Wilson v. Secretary PA DOC — habeas corpus — affirmance — Hardiman
Today’s lone opinion involves a rare and interesting issue of habeas law.
The petitioner here “holds the remarkable distinction of having received writs of habeas corpus vacating not one, but two murder convictions.” First, in 2004, he got the district court to vacate his conviction for killing Swift. The court granted a conditional writ, vacating the conviction but allowing the Commonwealth to retry him within 180 days.

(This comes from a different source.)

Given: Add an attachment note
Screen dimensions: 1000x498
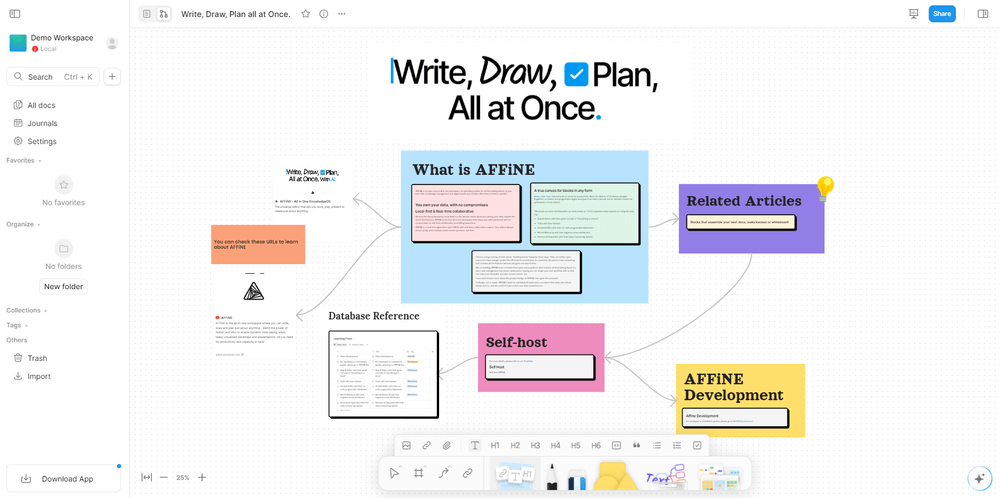Looking at the screenshot, I should 446,445.

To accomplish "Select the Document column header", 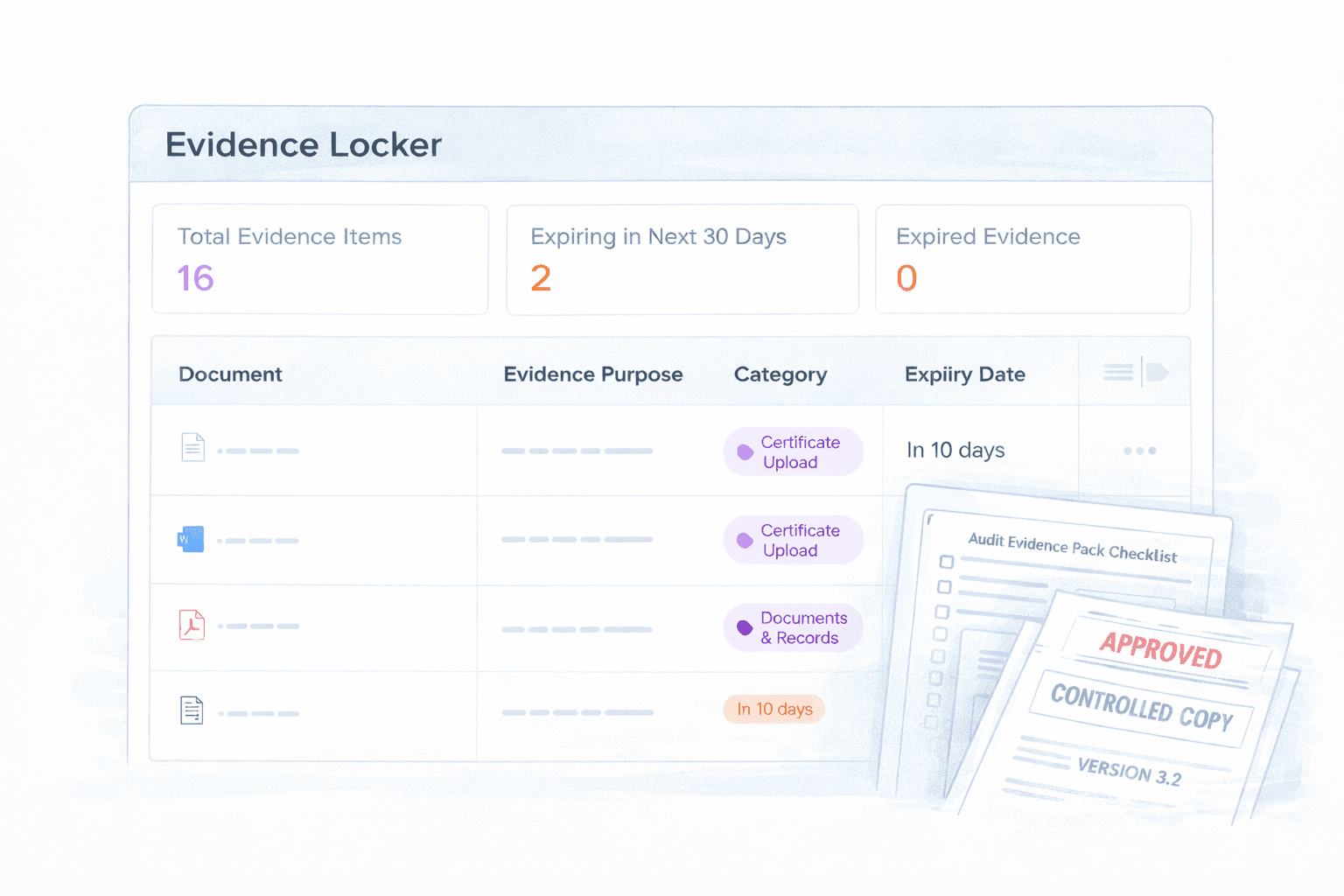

The prosecution did not retry Wilson for the Swift murder within 180 days, and Wilson remained in prison while Wilson continued to challenge his other murder conviction. That challenge succeeded too: in 2009, the Third Circuit upheld the grant of relief in the second murder. (The two errors warranting relief were independent: Batson in the first case, Brady in the second. That’s depressing.)
Then, in 2010, the Philly DA moved to retry Wilson for the Swift murder. Wilson sought to block retrial in two ways: by moving to enforce the Swift mandate, and by seeking an unconditional writ under Fed. R. Civ. P. 60(b). The district court denied both requests, but Wilson appealed only the 60(b) issue.
Today, the Third Circuit affirmed, holding that Wilson was not entitled to 60(b) relief because he did not exhaust state remedies. The panel expressly created a circuit split with the Sixth Circuit on this point.
Joining Hardiman were Ambro and Greenaway. Arguing counsel were the formidable Michael Wiseman for Wilson and Thomas Dolgenos for the Philly DA.